The canvasx and canvasy operations map from a screen coordinate to a canvas coordinate. If the scroll region is larger than the display area, then you need to use these operations to map from the X and Y in an event (i.e., %x and %y) and the canvas coordinates. The typical use is:

set id [$c find closest [$c canvasx %x] [$c canvasy %y]]

Large Coordinate Spaces

Coordinates for canvas items are stored internally as floating point numbers, so the values returned by the coords operation will be floating point numbers. If you have a very large canvas, you may need to adjust the precision with which you see coordinates by setting the tcl_precision variable. This is an issue if you query coordinates, perform a computation on them, and then update the coordinates. (Tcl 8.0 changed the default tcl_precision from 6 to 12.)

Scaling and Rotation

The scale operation scales the coordinates of one or more canvas items. It is not possible to scale the whole coordinate space. The main problem with this is that you can lose precision when scaling and unscaling objects because their internal coordinates are actually changed by the scale operation. For simple cases this is not a problem, but in extreme cases it can show up.

The canvas does not support rotation.

Resources

There is no resource database support built into the canvas and its items. You can, however, define resources and query them yourself.
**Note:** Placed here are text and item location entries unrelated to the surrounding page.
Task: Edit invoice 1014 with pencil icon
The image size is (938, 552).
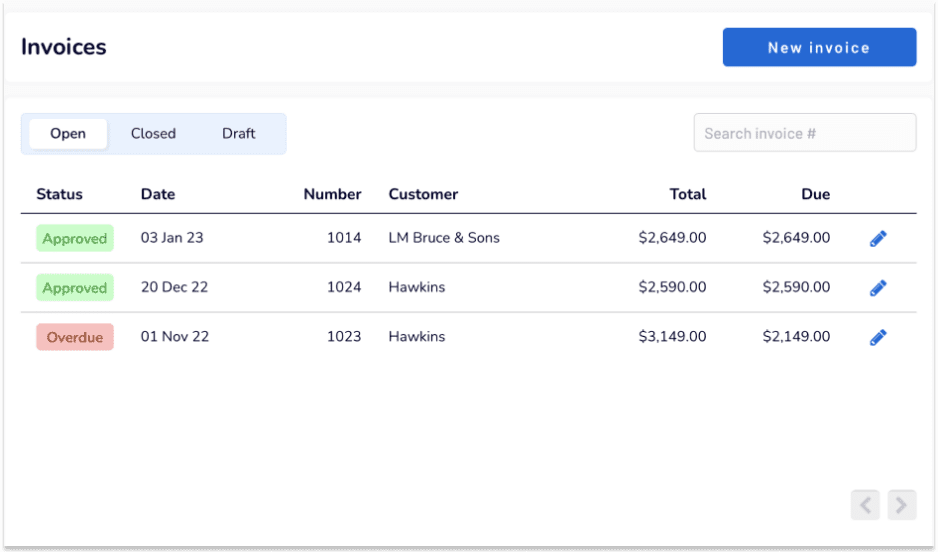Action: pyautogui.click(x=878, y=239)
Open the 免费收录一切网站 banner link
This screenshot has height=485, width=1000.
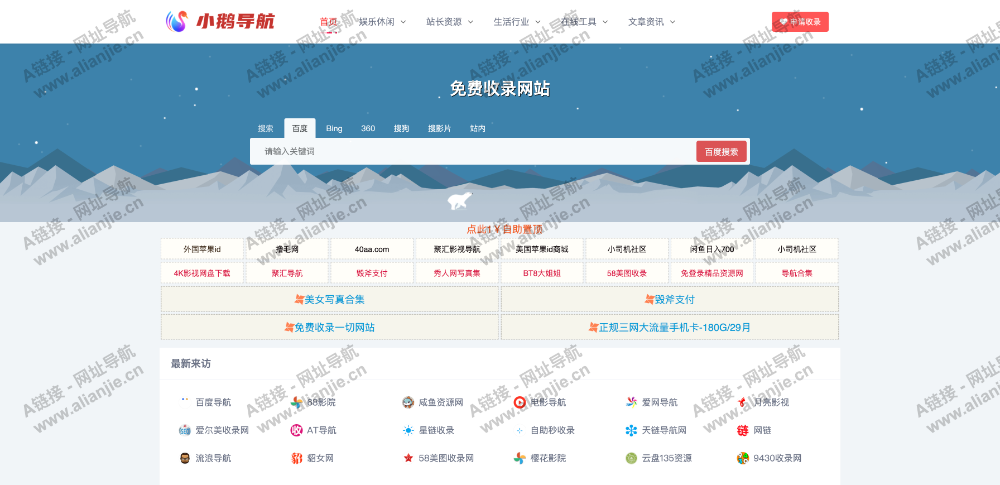329,327
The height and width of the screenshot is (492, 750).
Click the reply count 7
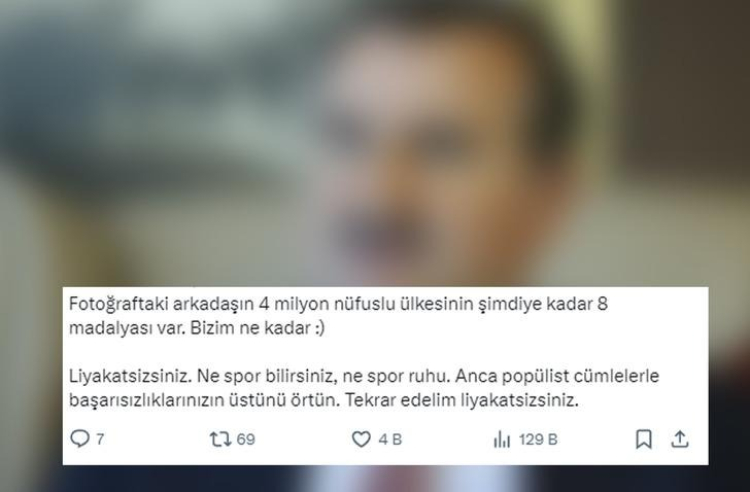tap(100, 439)
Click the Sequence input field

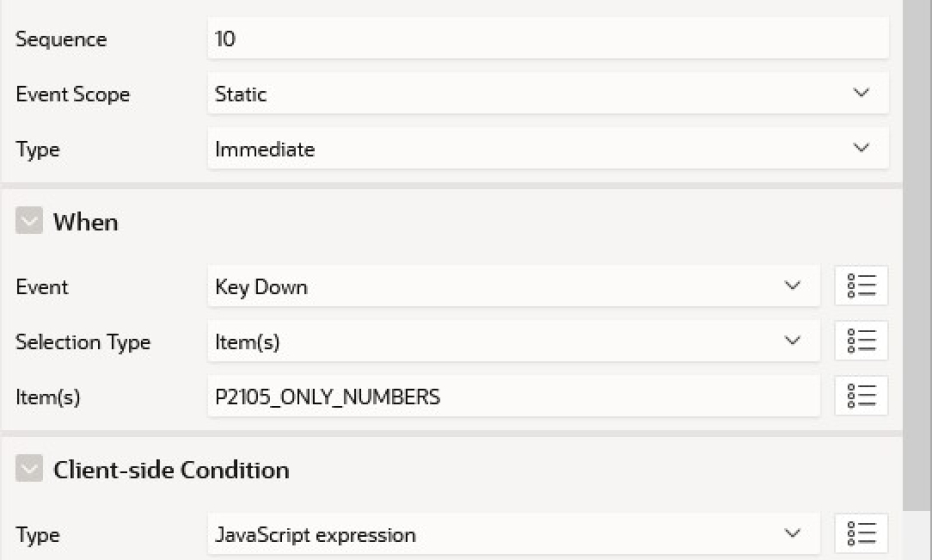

For example, you could define:

*Canvas.foreground:   blue

This would have no effect by default. However, your code could look for this resource with option get, and specify this color directly for the -fill attribute of your objects:

set fg [option get $c foreground {}]
$c create rect 0 0 10 10 -fill $fg

The main reason to take this approach is to let your users customize the appearance of canvas objects without changing your code.

Objects with Many Points

The canvas implementation seems well optimized to handle lots of canvas objects. However, if an object like a line or a polygon has many points that define it, the implementation ends up scanning through these points linearly. This can adversely affect the time it takes to process mouse events in the area of the canvas containing such an item. Apparently any object in the vicinity of a mouse click is scanned to see if the mouse has hit it so that any bindings can be fired.

Selecting Canvas Items

Example 35-5 on page 512 implements cut and paste of canvas objects. The example exchanges the logical description of canvas objects with the selection mechanism.